The string segment match algorithm computes a set of metrics - the string segment match metrics - intended to capture all the information about how well a query string matches a field string, which is useful for document ranking in search, from the limited information usually available during matching in search engines.
The algorithm works by locating segments, which are local regions in the field which contain one or more adjacent terms of the query. All segment start points in the field are explored, and the ones which produce the best overall segmentation are chosen. Informally, a segmentation is good if it contains few segments with the query matches close together. Example:
Here two segments are found to cover the query. An alternative second segment is also found, but is discarded because it has inferior query term proximity. The other lone "Bush" instance is never considered because there is no segmentation causing "Bush" to be a segment start token (i.e. there is no lone "George").
A subset of the metrics are computed from the tokens within located segments, while another subset of metrics characterizes the number and placement of the segments themselves. This allows the metrics to reflect the property of natural language that tokens which are close are often part of the same meaning (typically as parts of the same sentence) while somewhat more distant tokens are only weakly related.
Queries typically consists of multiple intended segments, where each segment is continuous and in order, while the ordering between the segments is of little significance (although the more important segments tend to come first).
By matching the query in term order to the best and fewest segments of the field, this algorithm makes use of the available field data to discover the likely query segmentation from the evidence. Explicit segmentation information can also be used in the form of connectivity scores which influences the segment scores and thus the chosen segments.
The information used by this algorithm to calculate these metrics is (the last three are optional):
The algorithm locates segments from a given start query term as follows:
i = the position of the first query term j = the position of the first match of the query term at i while (i < query.length) { nextJ = the first location of query term i+1 at most proximityLimit steps to the right of j if (nextJ not found) nextJ = the first location query term i+1 at most proximityLimit steps to the left backwards of j if (nextJ is found) { // Find next token in this segment i = i+1 j = nextJ } else { nextJ = the first location of query term i+1 at any location to the right forwards from j if (nextJ not found) nextJ = the first location of query term i+1 at any location to the left backwards from j if (nextJ not found) { // Skip a non-existing query term i = i+1 } else { // End of segment return i,j as the segment end } } }
So a segment is a set of terms in the field which corresponds to an adjacent subsection of query
terms where the gap between any adjacent query term in the field is at most proximityLimit
forwards or backwards, and where query terms not present in the field are ignored.

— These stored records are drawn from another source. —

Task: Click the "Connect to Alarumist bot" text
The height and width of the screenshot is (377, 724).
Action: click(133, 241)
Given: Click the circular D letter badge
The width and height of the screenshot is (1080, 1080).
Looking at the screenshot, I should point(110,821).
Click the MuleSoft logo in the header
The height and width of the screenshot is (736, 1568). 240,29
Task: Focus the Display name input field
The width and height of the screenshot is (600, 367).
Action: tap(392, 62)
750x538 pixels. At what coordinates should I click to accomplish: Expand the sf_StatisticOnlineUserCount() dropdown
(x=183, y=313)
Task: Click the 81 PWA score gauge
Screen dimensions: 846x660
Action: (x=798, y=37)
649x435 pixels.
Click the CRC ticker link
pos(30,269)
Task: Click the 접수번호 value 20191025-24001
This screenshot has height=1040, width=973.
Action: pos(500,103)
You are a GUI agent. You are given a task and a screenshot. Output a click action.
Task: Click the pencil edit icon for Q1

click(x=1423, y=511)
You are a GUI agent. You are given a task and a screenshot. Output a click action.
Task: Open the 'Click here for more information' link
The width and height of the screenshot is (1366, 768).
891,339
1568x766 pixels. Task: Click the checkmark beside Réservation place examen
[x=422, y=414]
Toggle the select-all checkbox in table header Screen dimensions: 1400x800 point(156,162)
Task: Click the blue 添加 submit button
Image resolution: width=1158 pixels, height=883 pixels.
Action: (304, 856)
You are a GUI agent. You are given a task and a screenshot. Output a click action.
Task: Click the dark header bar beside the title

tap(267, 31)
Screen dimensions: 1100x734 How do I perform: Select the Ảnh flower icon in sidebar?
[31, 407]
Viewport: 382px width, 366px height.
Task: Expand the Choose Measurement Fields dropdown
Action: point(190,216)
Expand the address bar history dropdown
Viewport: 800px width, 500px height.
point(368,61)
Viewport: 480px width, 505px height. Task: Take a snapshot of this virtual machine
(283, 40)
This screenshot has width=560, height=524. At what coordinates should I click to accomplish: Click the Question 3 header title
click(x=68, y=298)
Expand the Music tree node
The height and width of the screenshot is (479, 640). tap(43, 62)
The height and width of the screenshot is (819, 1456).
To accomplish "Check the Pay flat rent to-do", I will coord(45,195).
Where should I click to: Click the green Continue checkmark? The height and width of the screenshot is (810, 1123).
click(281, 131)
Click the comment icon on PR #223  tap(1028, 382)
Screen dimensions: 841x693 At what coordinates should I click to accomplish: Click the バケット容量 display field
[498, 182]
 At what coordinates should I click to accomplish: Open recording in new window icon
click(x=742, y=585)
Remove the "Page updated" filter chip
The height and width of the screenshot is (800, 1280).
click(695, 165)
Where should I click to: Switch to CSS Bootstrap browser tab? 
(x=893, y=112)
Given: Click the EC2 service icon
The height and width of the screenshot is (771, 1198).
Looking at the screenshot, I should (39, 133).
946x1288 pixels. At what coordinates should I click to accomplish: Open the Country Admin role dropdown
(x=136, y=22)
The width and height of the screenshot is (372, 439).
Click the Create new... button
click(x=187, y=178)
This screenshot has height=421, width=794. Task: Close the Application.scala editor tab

Let's call the field term search order used above the semantic distance between two field position. So, for example
proximityLimit
proximityLimit
+n if nextJ is located n places to the left of j and n<proximityLimit
The algorithm explores tokens and segments in the semantic distance space. The algorithm works with any definition of semantic distance. The algorithm will record for each segment start point:
With this, we can list the high level pseudocode of the algorithm:
currentSegment=a segment start point at starting at i=0 (the start of the query) while (there are open segment start points) { newSegment=find the next segment, at currentSegment.i with semanticDistance > currentsegment.semanticDistance if (no newSegment) { currentSegment.open = false continue; } SegmentStartPoint existingStartPoint=find stored segment at start point newSegment.i+1 if (no existingStartPoint) { create and store a new (empty open) segment start point at newSegment.i+1 } else { if (newSegment.score > existingStartPoint.score) { existingStartPoint.metrics.score = newSegment.metrics.score existingStartPoint.previousJ = newSegment.endJ existingStartPoint.semanticDistanceExplored = newSegment.semanticDistance+1 } } currentSegment=the next open start point (in the order they are found) } finalMetrics=metrics of segmentStartPoint at query.length
The metric.score
deciding which of two segmentation paths is best
is absoluteProximity/segments^2
.
Any combination of metrics which can be calculated for a partial segmentation may be used.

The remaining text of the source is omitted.